Aşure gününü bir gün öncesiyle veya bir gün sonrasıyla oruçlu geçirmek de sünnettir. Ramazan orucu farz kılındıktan sonra da, Hz. Peygamber (sav) aşure orucunu tutmuş ve şöyle buyurmuştur:
"Aşura orucunun önceki yılın günahlarına kefaret olacağını Allah (ın rahmetin) den umarım".(K.Sitte c.9, s.460) Peygamberimizin bu tavsiyesi üzerine sahabenin bir kısmı bu orucu tutmuş, bazı sahabiler de tutmamıştır.
Muharrem ayında dünya tarihinde de çok büyük öneme sahip bir çok olay da meydana gelmiştir. Bu ayda Hz. Âdem'in cennetten yeryüzüne indirilmesi, Hz. Nuh (as)'ın tufandan kurtulması, Hz. Musa ve ona iman edenlerin Firavun'un zulmünden kurtarılmaları gibi, insanlık tarihinde dönüm noktası sayılabilecek önemli olayların vuku bulduğu rivayet edilmektedir.

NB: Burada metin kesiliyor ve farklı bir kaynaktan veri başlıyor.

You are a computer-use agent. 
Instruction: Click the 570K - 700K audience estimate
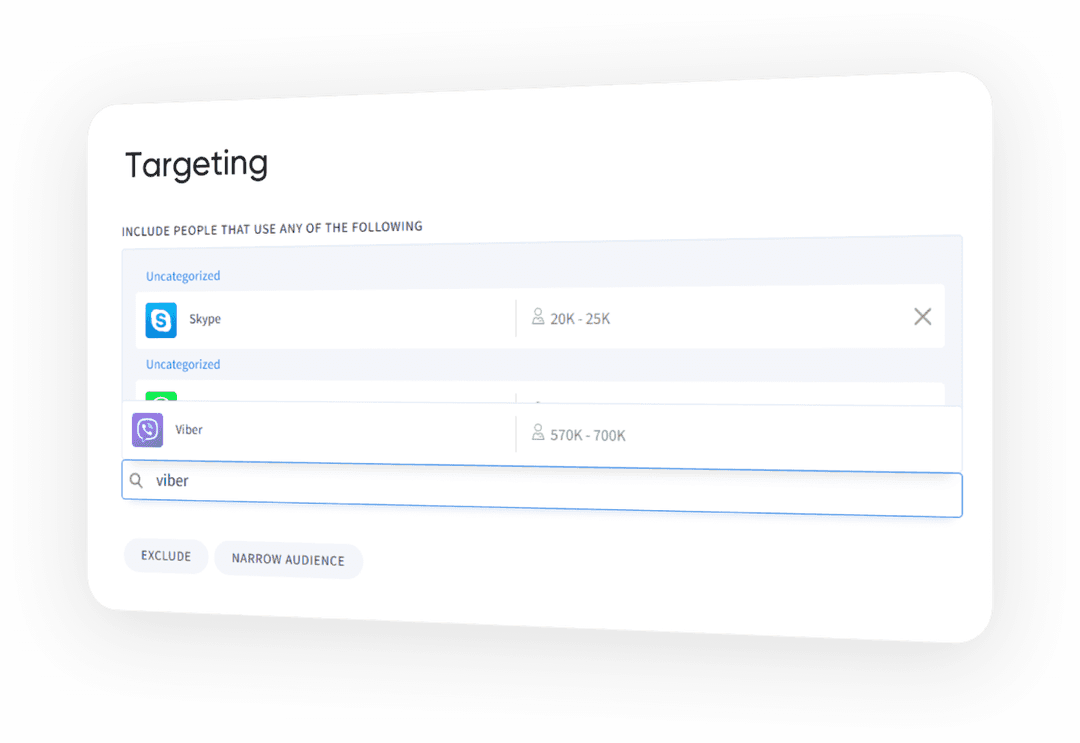tap(588, 435)
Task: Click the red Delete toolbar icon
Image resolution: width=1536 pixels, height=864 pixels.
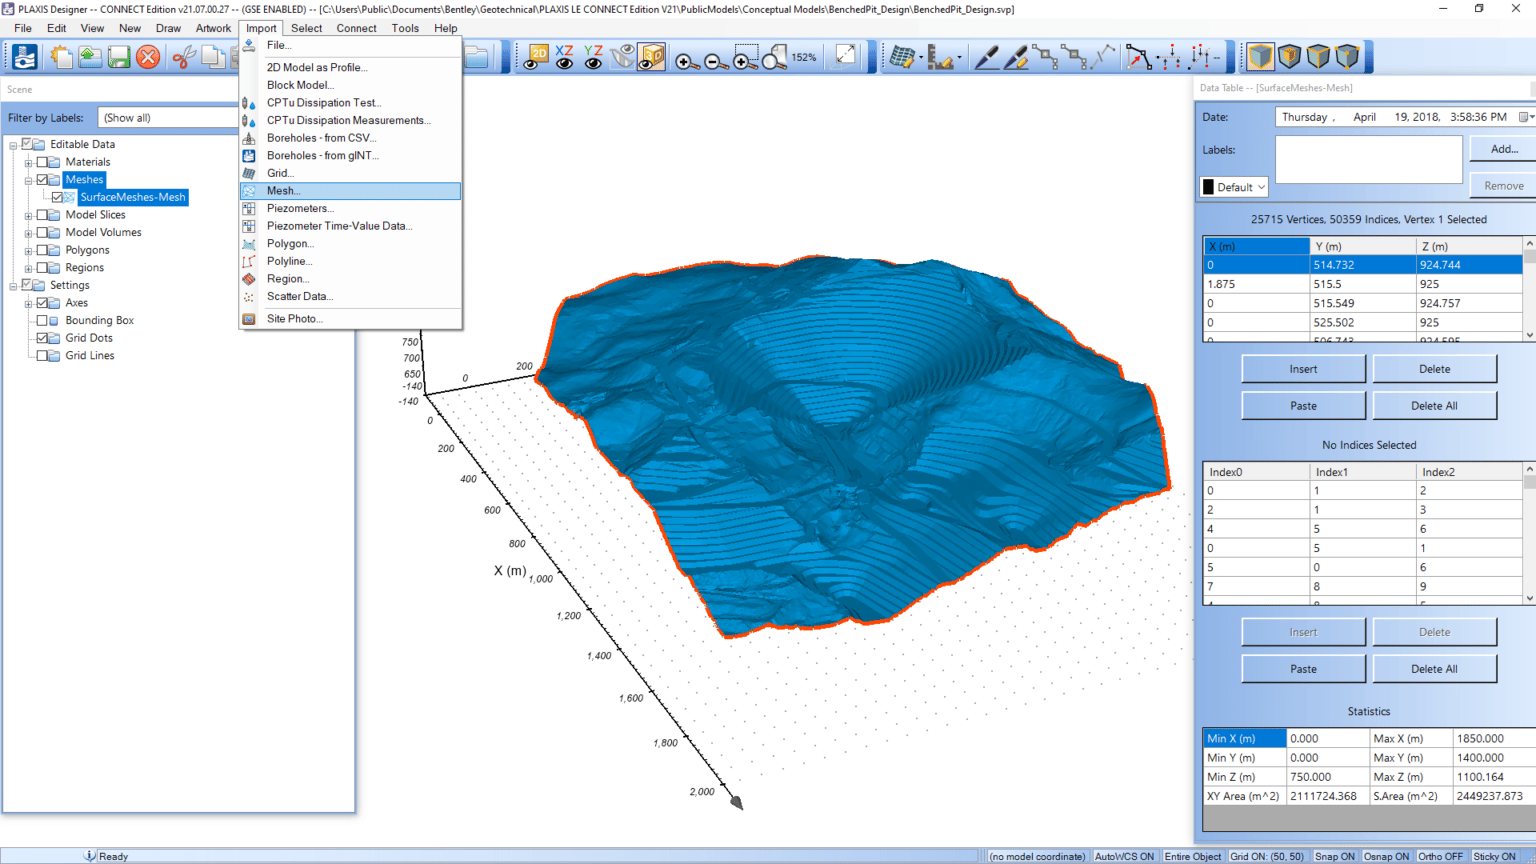Action: coord(148,57)
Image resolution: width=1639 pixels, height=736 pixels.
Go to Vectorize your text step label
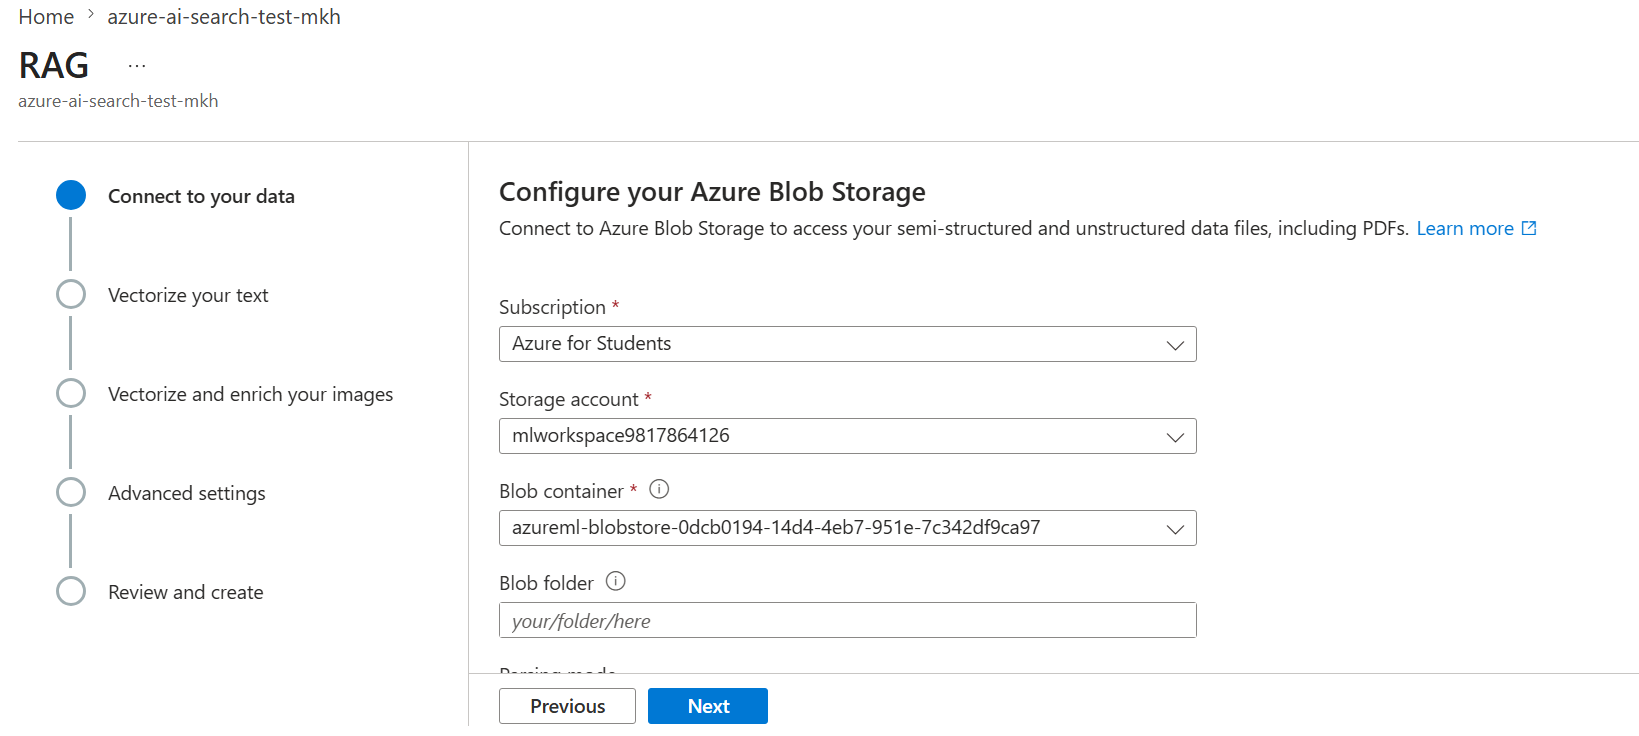coord(188,295)
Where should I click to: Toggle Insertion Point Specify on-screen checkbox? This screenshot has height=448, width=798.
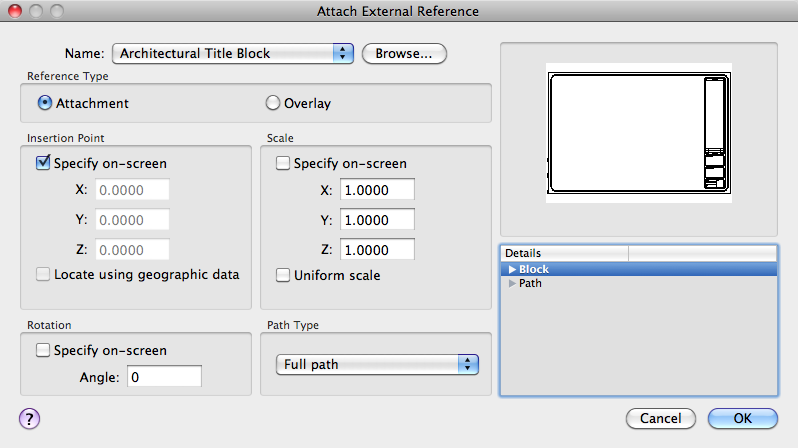[43, 163]
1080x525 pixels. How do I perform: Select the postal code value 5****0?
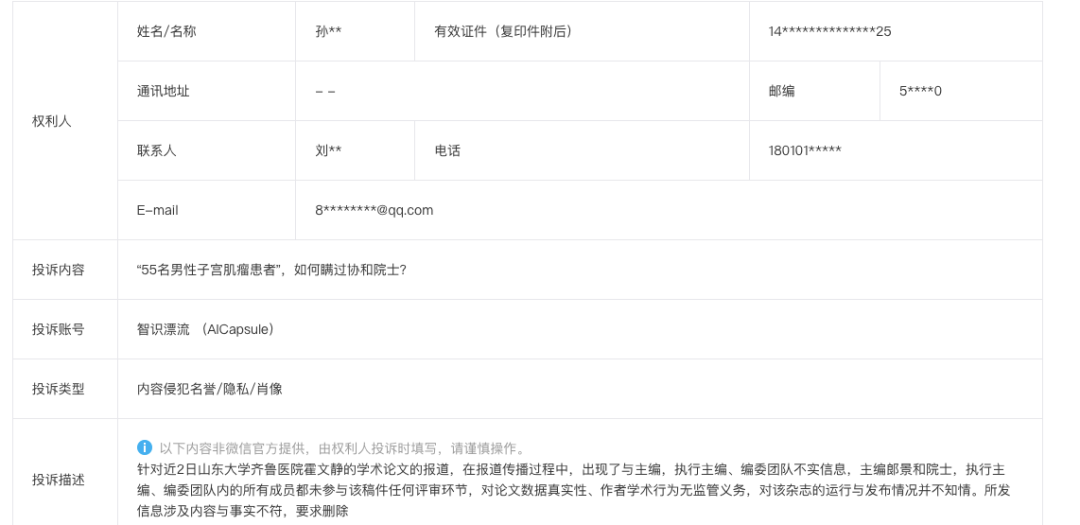920,91
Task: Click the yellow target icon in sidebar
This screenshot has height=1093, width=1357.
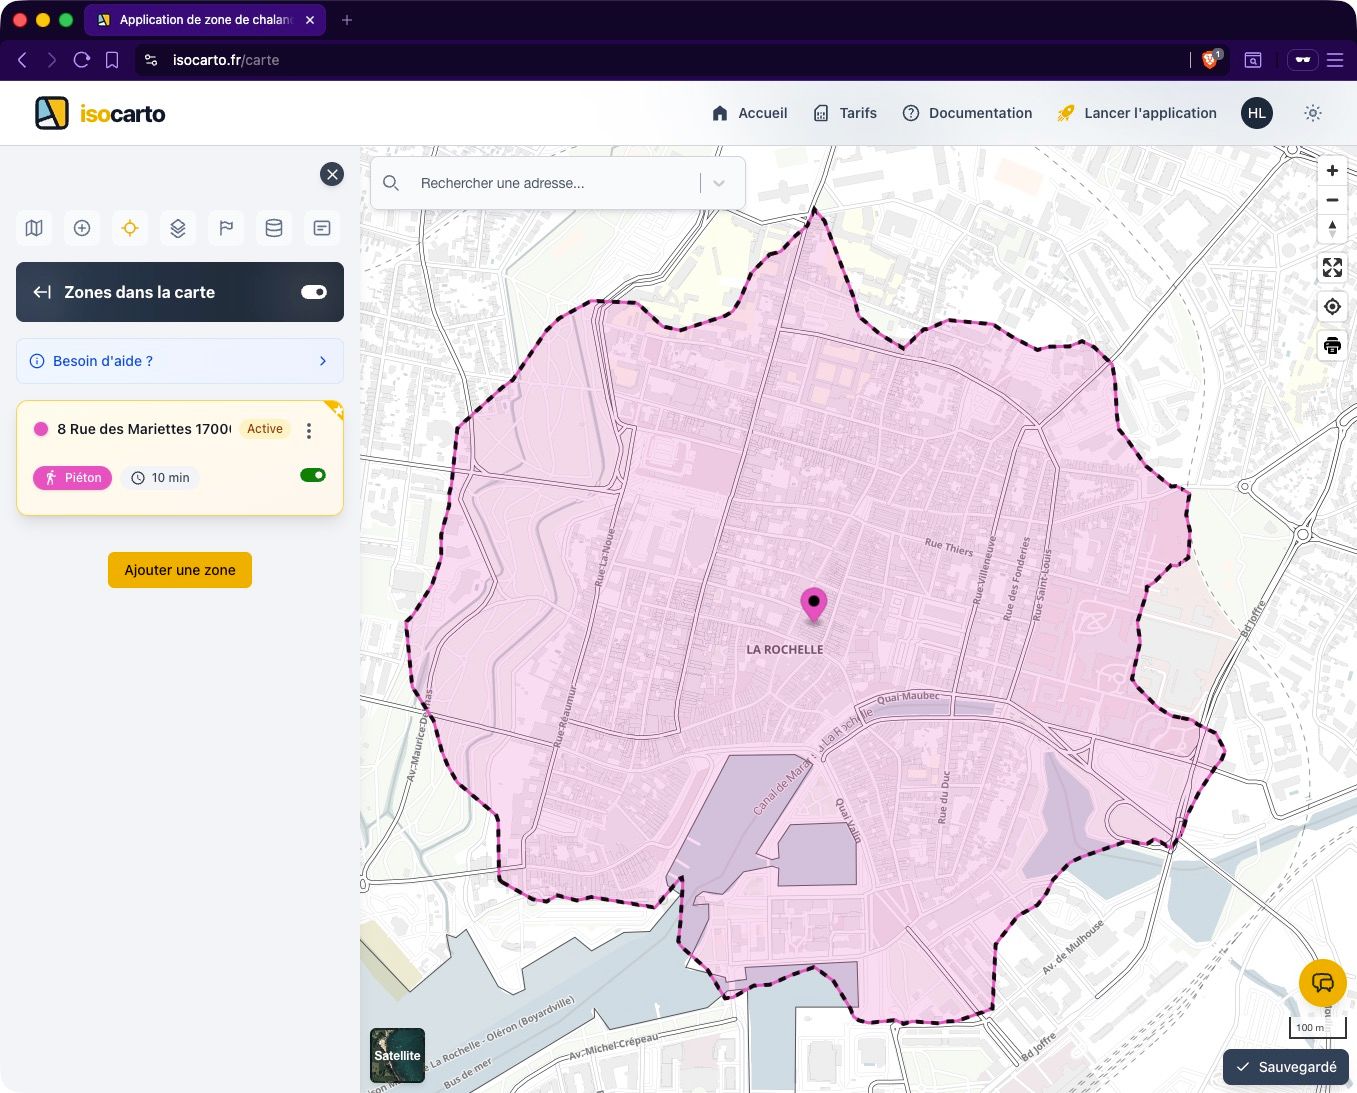Action: [130, 228]
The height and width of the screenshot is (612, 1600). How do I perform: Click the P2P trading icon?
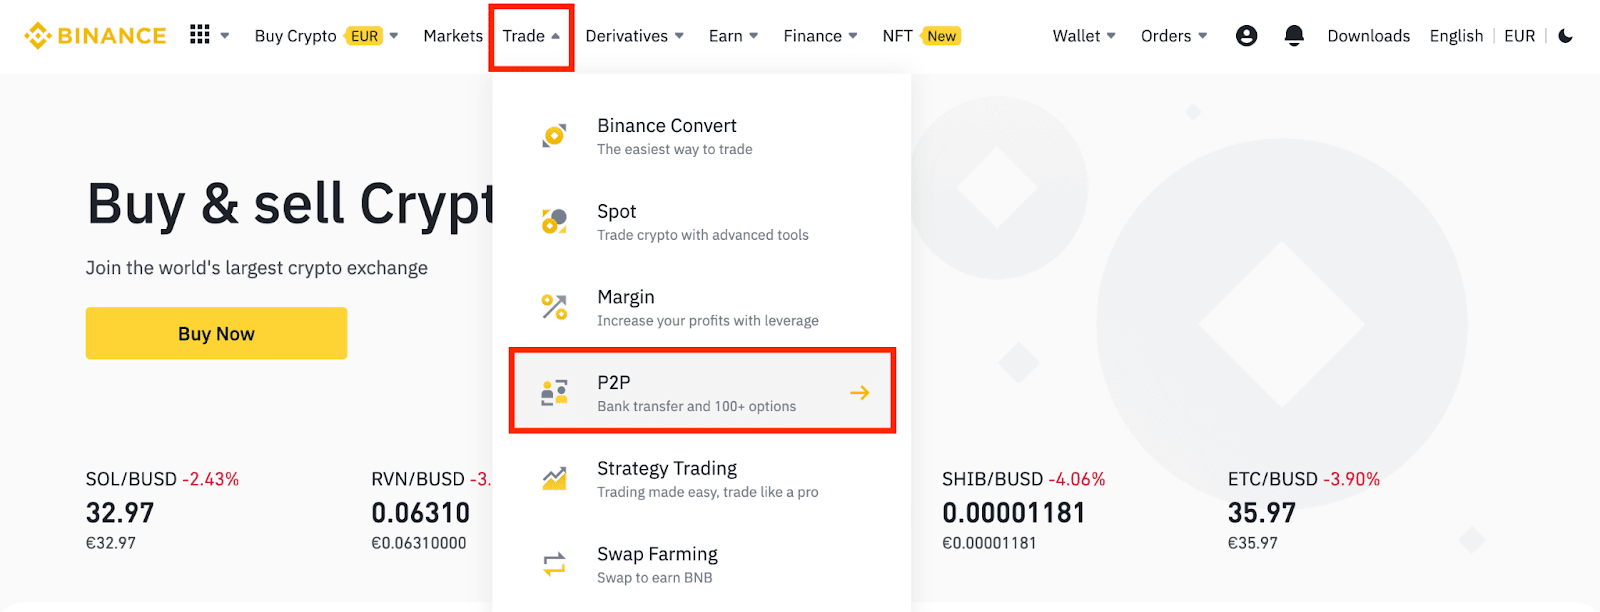pyautogui.click(x=552, y=392)

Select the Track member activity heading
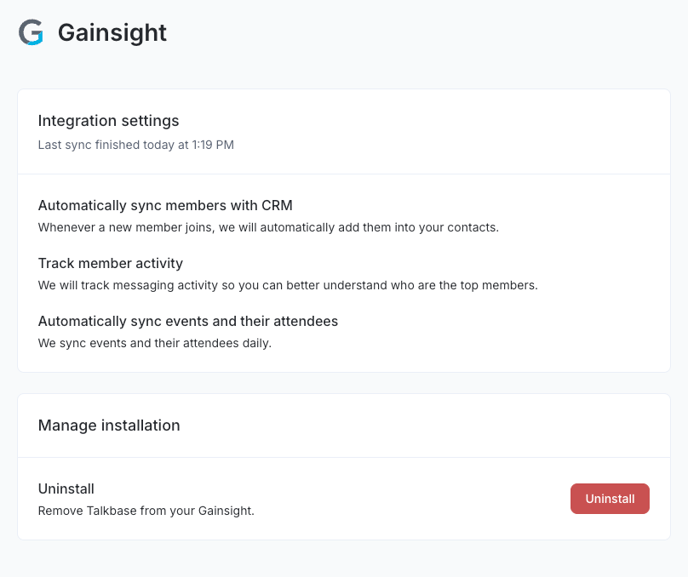pyautogui.click(x=111, y=263)
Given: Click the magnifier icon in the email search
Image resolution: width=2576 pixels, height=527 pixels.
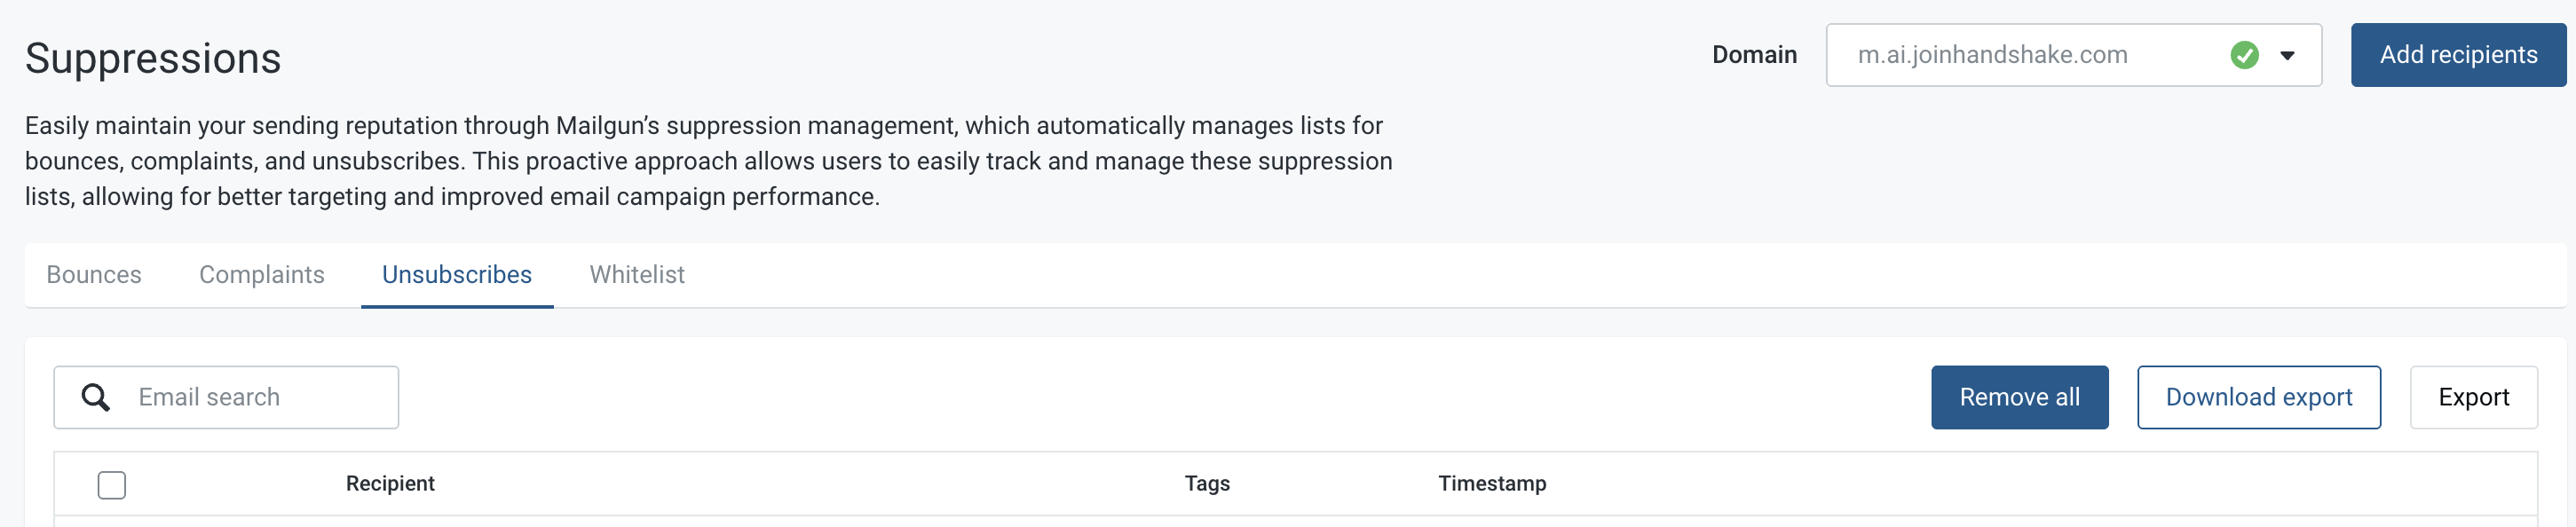Looking at the screenshot, I should pos(95,397).
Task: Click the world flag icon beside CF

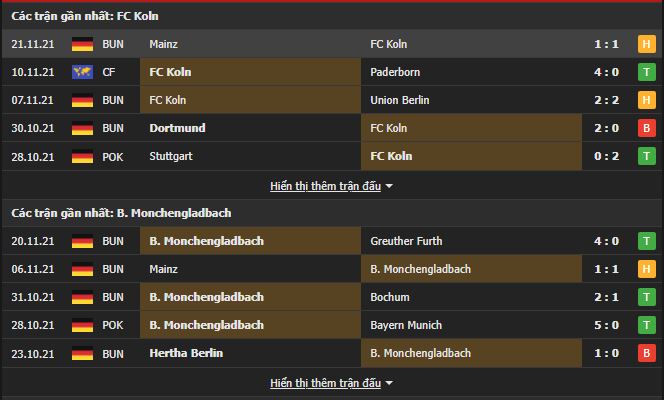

Zaten aşure tatlısının geçmişi de Nuh (as) ve ona iman edenlerin tufandan kurtulduktan sonra depolarında kalan erzakı karıştırp pişirdikleri yemeğe dayandığı da rivayet edilir.
Diğer taraftan bütün Müslümanları üzen, Peygamberimizin torunu Hz. Hüseyin ve ehli beytinin Kerbela'da şehit edilmeleri de bu ayın 10'da olmuştur. Bu acı olayın tasvibi mümkün değildir.
Ancak tarihin belli bir döneminde Hz. Hüseyin ve Peygamberimizin soyundan gelen bir kısım seçkin insanın etrafında oluşan bu üzücü olaylar, artık tarihe mal olmuştur.
Bizlere düşen görev, bu tür olayların tekrarlanmamasını sağlayacak bilinç ve anlayışa sahip olmak, kardeşlik, birlik ve beraberliğimizi koruyabilmek ve Yüce Allah'ın ; "Hep birlikte Allah'ın ipine (Kur'ana) sımsıkı sarılın ve parçalanıp bölünmeyin ve Allah'ın üzerinizde olan nimetlerini hatırlayınız…".(Ali İmran 103) Emrine uyabilmektir.
Müslüman olarak, İslam ümmeti olarak hepimizin Allah'ı bir, Peygamberi bir, kitabı, kıblesi birdir. Bu birlik birbirimize sevgi ve saygı bağlarıyla bağlanmamızı gerektirir. Kardeş olarak yaşamamız, Rabbimizin ve Peygamberimizin bir emridir. Yüce Allah: "Müminler ancak kardeştirler"(Hucurat 10) buyurmaktadır.
Peygamberimiz (sav) de "Müslüman, Müslüman'ın kardeşidir, ona zulmetmez", Sizden biriniz kendisi için sevip arzuladığı şeyi, mümin kardeşi için de sevip arzulamadıkça (gerçek anlamda) iman etmiş olamaz" buyurmuştur.
Bizler de Allah ve Peygamberin bu emir ve tavsiyelerine uyarak birbirimizi sevelim. Rabbimizi, Peygamberimizi ve O'nun ehli beytini ve ashabını da sevelim. Bu sevgi, Müslümanların ortak heyecanıdır.
Hicri 61 yılında vuku bulan Kerbela faciasından sonra Müslümanlar arasına tefrika daha da belirgin olmuş, o günden bu güne müslümanlar iç sıkıntılardan kurtulamamışlardır.
Ama hiçbir zaman unutmayalım ki, Kerbela'da şehit edilen Hz. Hüseyin ve ehli beyt'in acısını sünni veya alevi ayırımı olmadan bütün Müslümanlar en derin şekilde hmişlerdir.
Maalesef Kerbela faciasından dersler çıkaramadık. Bu facianın üzerinden 1400 yıl geçtiği halde islam coğrafyasının her tarafı Kerbela, her günü facialarla geçmektedir.
Bugün bizlere düşen temel görev, geçmişten ders alarak, yeni Kerbelaların önüne geçmek, Hz. Peygamber (sav)'i, sahabe-i kiramı, ehli beytini sevmek ve onların kutlu yolunda bir araya gelebilmek, müslüman kardeşinin acısını içinden hmektir.